Abdulhakim Belhaj, il capo del consiglio militare di Tripoli, uomo di Al Qaida ed ex leader della fazione islamica armata in Libia, ha incontrato a Istanbul i rappresentanti dell’esercito siriano dei disertori (Esl) offrendo aiuto economico e militare. Lo riporta il quotidiano britannico Telegraph. Secondo le fonti citate dal giornale, Belhaj sarebbe stato inviato in Turchia dal presidente del Cnt, Mustafa Abdul Jalil. La vicenda è venuta alla luce perchè Belhaj, in partenza per la Turchia, è stato «arrestato» da un fazione rivale di ribelli libici, che lo accusava di viaggiare con documenti falsi. Solo una lettera di Jalil ha evitato che la situazione degenerasse e ha consentito a Balhaj di partire. Il Cnt, scrive il Telegraph, «ha offerto soldi e armi» all’opposizione siriana, mentre Belhaj ha discusso con i disertori sull’ipotesi di inviare combattenti libici in Siria per offrire addestramento. Secondo le fonti citate dal quotidiano britannico, in Libia “molti combattenti vogliono andare in Siria per contribuire alla cacciata di Bashar Assad, in nome dell’unità araba”.
Mosca invita a mettere fine agli ultimatum a Damasco e dice no all’embargo sulle armi alla Siria: lo ha affermato – secondo l’agenzia Interfax – il ministro degli Esteri, Serghiei Lavrov. “La cosa più importante è smettere di usare il linguaggio degli ultimatum e di ricondurre la situazione nell’alveo della politica”, ha dichiarato il capo della diplomazia russa. Lavrov suggerisce di usare l’approccio utilizzato per la situazione in Yemen. In quel caso, diversamente che in Libia, la comunità internazionale “manifestando pazienza, insistenza e influenza paritaria su tutte le parti del conflitto, ha ottenuto la firma del piano di pace che offre la possibilità di stabilizzare la situazione” ha detto Lavrov. Mosca non concorda neanche sull’ipotesi di un embargo sulle armi alla Siria : “Le proposte, fatte qualche volta, di imporre un bando sulla fornitura di ogni tipo di armi alla Siria sono abbastanza disoneste”, ha dichiarato Lavrov, citato dall’agenzia Ria Novosti. “Noi tratteremo questi appelli ad introdurre un ennesimo embargo, questa volta sulla fornitura di armi alla Siria, tenendo conto dell’esperienza libica”, ha aggiunto, ricordando che, nonostante l’embargo del Consiglio di sicurezza dell’Onu sulla vendita di armi a Tripoli, una serie di Paesi stranieri continuava a farlo solo ad una delle parti in conflitto, senza neppure nasconderlo.
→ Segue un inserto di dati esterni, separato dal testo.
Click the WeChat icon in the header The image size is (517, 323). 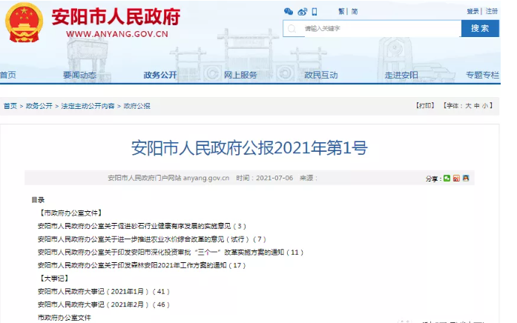pos(289,12)
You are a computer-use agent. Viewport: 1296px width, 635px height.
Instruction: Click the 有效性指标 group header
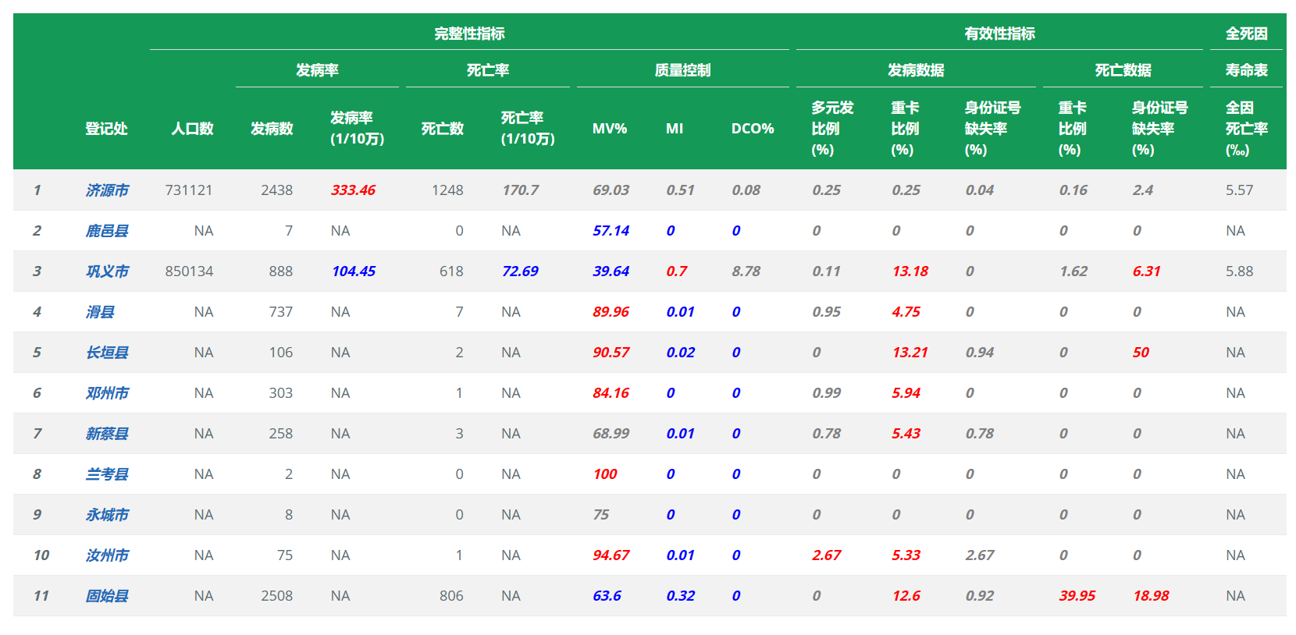pos(999,34)
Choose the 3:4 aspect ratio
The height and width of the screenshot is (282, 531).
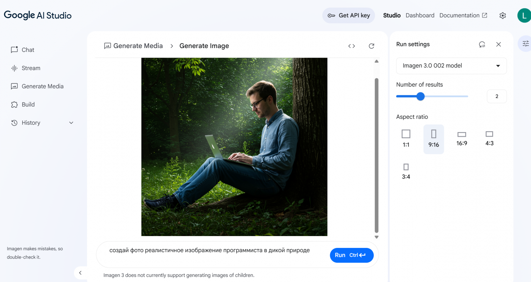point(405,170)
Lavrov inoltre ha sostenuto che la violenza in Siria è provocata più dall’opposizione armata che non dalle autorità. “Gli uomini armati trattano in modo molto feroce i civili. Questo non riguarda solo le autorità, e negli ultimi tempi sempre di più riguarda non tanto le azioni delle autorità quanto quelle dei gruppi armati che stanno provocando disordini”Lavrov.
Intanto il capo di Stato maggiore della difesa di Mosca, il gen. Nikolai Makarov, ha precisato oggi che due navi da guerra russe partiranno dopo il 10 dicembre per esercitazioni nel Mediterraneo e nell’Atlantico e visiteranno anche i porti siriani ma che questa tappa non è legata all’attuale situazione in Siria. «La Russia ha degli obblighi verso i partner occidentali con cui facciamo manovre comuni nel Mediterraneo», ha spiegato. «Si tratta dell’aggiornamento degli equipaggi marittimi e della garanzia della presenza regolare della nostra flotta nei mari del mondo», ha aggiunto Makarov.
Le sanzioni turche contro la Siria sono pronte e saranno annunciate dopo che il ministro degli Esteri, Ahmet Davutoglu, avrà incontrato il presidente Abdullah Gul e il premier Recep Tayyip Erdogan. Lo ha annunciato lo stesso Davutoglu nel corso di una conferenza stampa, senza precisare i tempi degli incontri. La notizia arriva dopo l’annuncio della Lega Araba di sanzioni contro la Siria e la Turchia dovrebbe seguire l’organizzazione con sede al Cairo nell’imporre misure restrittive contro il governo di Bashar al-Assad. “La Turchia non vuole considerare l’opzione militare per un intervento in Siria, ma è pronta a ogni possibile scenario” ha detto il ministro degli Esteri turco, in un’intervista alla tv Kanal 24 annunciando inoltre che “La comunità internazionale potrebbe decidere che in Siria c’è bisogno di una zona cuscinetto al confine con la Turchia, se centinaia di migliaia di persone dovessero provare a fuggire dalle violenza”.